Через три дня он зашел к Маше, принес приготовленную еду, воду и сок в бутылках. Сказал:
— Ты должна начинать есть. Через силу. Нам надо пройти эту войну. Я нанял частного детектива, он сотрудничает со следователем… Короче, подонка вычислили. Это даже не голодный бомж. Это, скорее всего, убийца по призванию. Николай Осипов, отпечатки и ДНК есть в базе. Он, конечно, был в перчатках, когда… Но был очень душный вечер, Осипов после всего снял одну перчатку, похоже, чтобы вытереть платком глаза от пота. Оставил пару отпечатков и пот на теле жертвы. Он сидел несколько раз за мелкие кражи. Детектив Кольцов раскопал все про него. У него приличный счет и недвижимость в Турции, а сажали его по чистосердечному признанию за кражи часов или велосипеда. И это всегда совпадало с нераскрытыми безмотивными убийствами. Эти убийства без орудия преступления: или душит, или использует камень. Мы докажем, что это он, мы будем требовать пожизненного срока маньяку.

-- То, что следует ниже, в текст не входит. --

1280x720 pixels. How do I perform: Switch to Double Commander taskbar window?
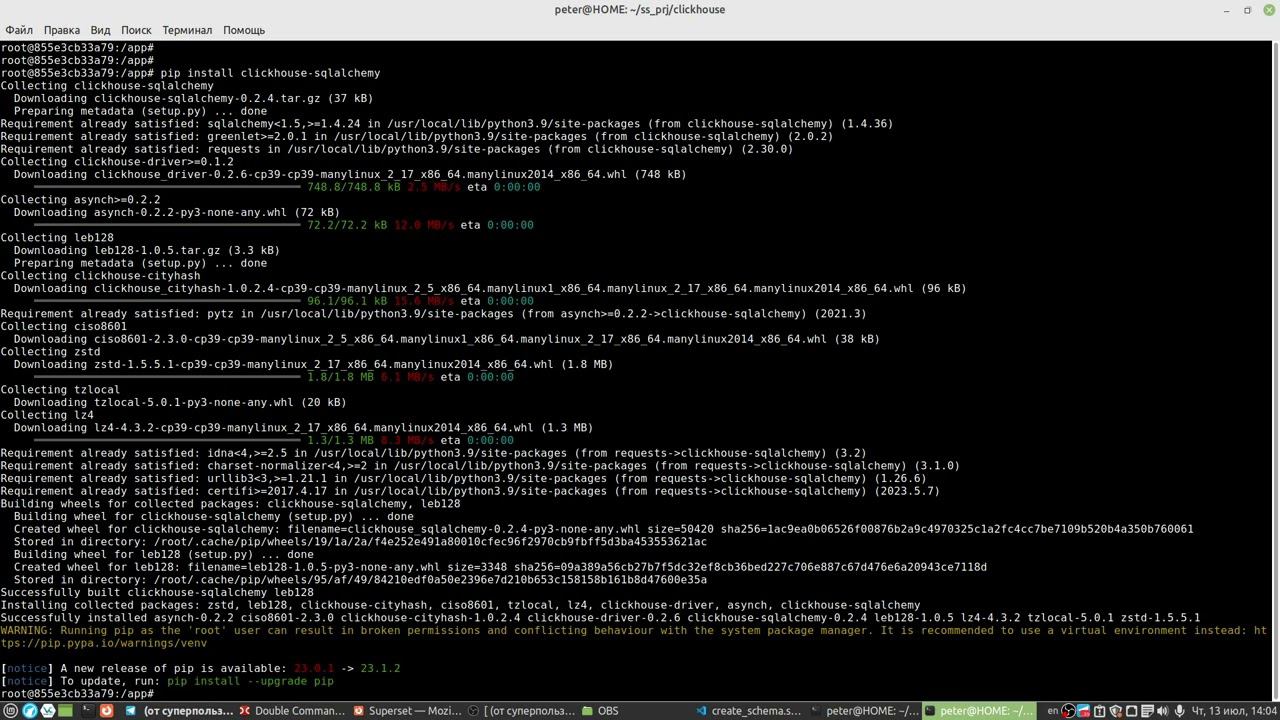pyautogui.click(x=292, y=711)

— Хорошо, — ровно и спокойно произнесла Маша. — Ты не мог бы довезти меня до нашего бара? На пару минут.
Они приехали туда в два часа дня, все было еще закрыто, на окнах жалюзи. Маша вышла из машины, развернула свернутый в трубочку большой лист плотной бумаги черного цвета и аккуратно приклеила его к стене у входной двери. На нем большими белыми буквами, нарочито и весело пляшущими в разные стороны, было написано:
«Машка-комик — фсёоо! Чао-какао, придурки. Всех» — и большое белое сердце, разорванное вдоль и поперек и зашитое большими неровными стежками толстых ниток черного цвета.
— Красиво рисуешь, — сказал Александр, когда она вернулась в машину. — Я даже не знал. Тебя не забудут. Может, и вернешься. На другом уровне. Маша, я вот что хочу тебе сказать. У преступника карты и ключи твоей мамы.